[Assignment] I need each line of the entries below that includes the string "agent".

[Provided data]
###

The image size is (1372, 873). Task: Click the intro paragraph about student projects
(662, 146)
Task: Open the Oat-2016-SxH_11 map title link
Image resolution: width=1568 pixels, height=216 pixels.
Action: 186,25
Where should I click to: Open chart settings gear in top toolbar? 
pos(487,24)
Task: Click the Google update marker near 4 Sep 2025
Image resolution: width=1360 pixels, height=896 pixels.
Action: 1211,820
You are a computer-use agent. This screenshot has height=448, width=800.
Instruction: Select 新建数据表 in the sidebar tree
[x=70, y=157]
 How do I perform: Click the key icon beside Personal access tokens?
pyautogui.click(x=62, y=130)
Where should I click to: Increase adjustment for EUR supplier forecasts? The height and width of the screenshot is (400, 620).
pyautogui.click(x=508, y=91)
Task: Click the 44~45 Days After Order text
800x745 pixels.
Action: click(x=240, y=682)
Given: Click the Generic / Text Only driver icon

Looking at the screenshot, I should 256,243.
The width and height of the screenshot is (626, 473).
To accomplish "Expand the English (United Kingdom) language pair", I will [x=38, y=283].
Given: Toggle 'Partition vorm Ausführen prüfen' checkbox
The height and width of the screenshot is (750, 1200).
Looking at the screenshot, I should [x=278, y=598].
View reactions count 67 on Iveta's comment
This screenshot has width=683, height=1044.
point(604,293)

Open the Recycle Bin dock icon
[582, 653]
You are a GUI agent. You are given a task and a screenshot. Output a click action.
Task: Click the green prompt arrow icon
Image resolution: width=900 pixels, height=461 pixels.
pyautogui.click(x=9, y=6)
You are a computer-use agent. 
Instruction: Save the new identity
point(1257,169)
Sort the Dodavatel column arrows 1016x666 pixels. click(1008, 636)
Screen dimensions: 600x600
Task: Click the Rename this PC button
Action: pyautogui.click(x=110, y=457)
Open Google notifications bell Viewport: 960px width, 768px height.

###

[Exercise result]
You are a computer-use agent. This screenshot has height=448, width=800.
You are a GUI agent. You are given a task and a screenshot. Output a click action.
You are a computer-use agent. 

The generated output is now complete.